ごそごそ。音がして、包装紙が破られる。箱が開けられる。
こんにちは。あ、おはようかな。わたしリカちゃん。
私を手にした女の子。目が輝いてる。すごく輝いてる。よっぽど欲しかったんだな。流行ってるもんね。身体の周りのビニールが剥がされる。じっと見られる。じーっと。頭からつま先まで。ガン見。おかっぱ頭。ヘクション。くしゃみ。寒いの忘れてる。寝巻き。靴下履いてない。もじもじ。おしっこ行くのも忘れてる。

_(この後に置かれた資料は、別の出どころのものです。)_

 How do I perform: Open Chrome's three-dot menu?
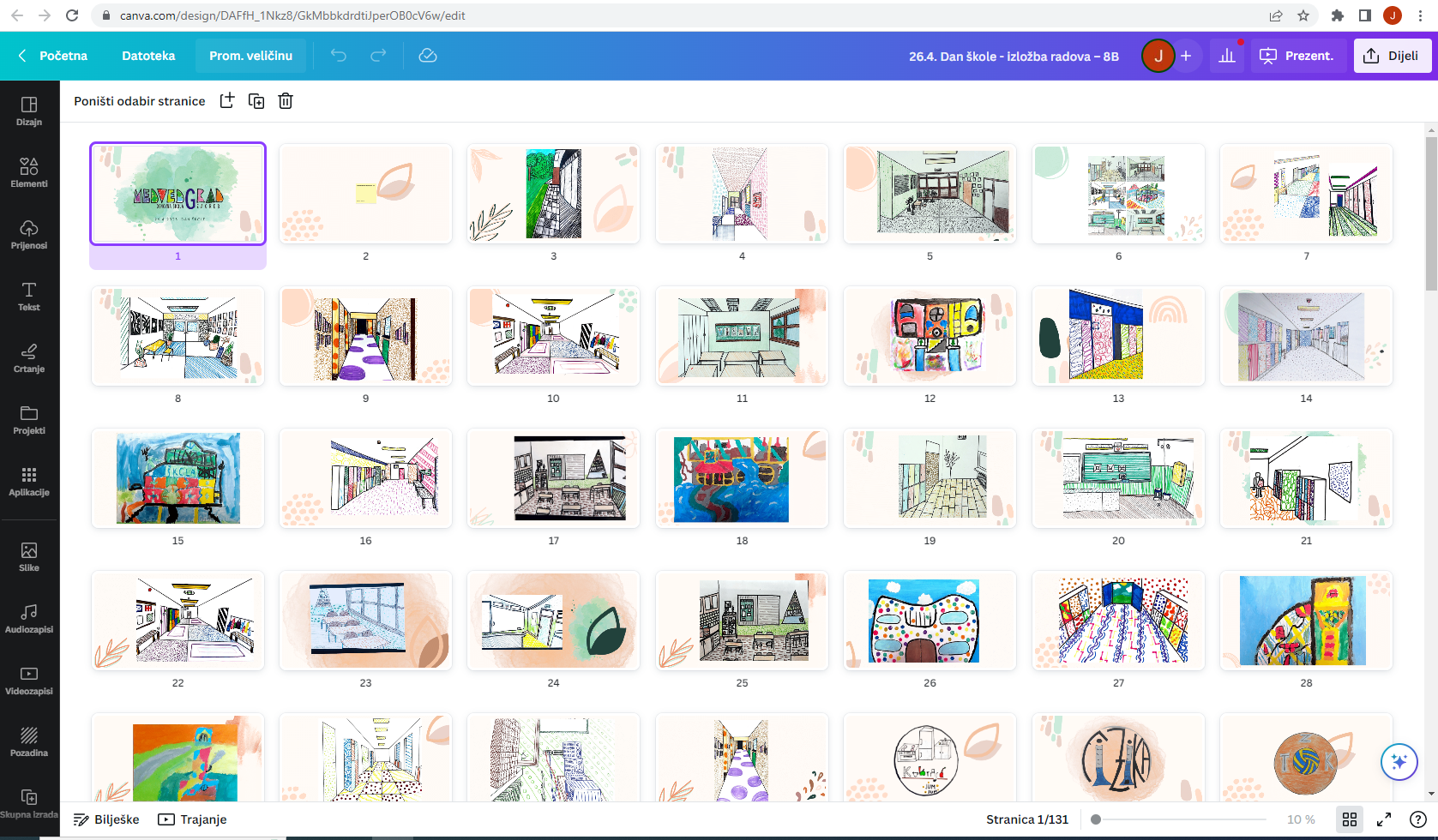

「智ちゃん、おしっこ行っておいで」お母さんが言う。お母さんもにこにこ。すごくにこにこ。「うん」ともちゃんはどうするか迷って、私を布団の上に寝かせてトイレへ行くことにした。丁寧に寝かされる私。掛け布団も掛けて。トイレへ走っていく智ちゃん。おしっこ漏れそうだったんだ。かわいい。長谷川智子ちゃん。
私が初めて長谷川家に来た朝。クリスマスの朝。
「サンタさんにありがとうって言おっか」戻ってきた智ちゃんに、お母さんが言う。「うん」智ちゃんは元気にそう言って、手を合わせる。サンタさんにお礼してるんだ。かわいい。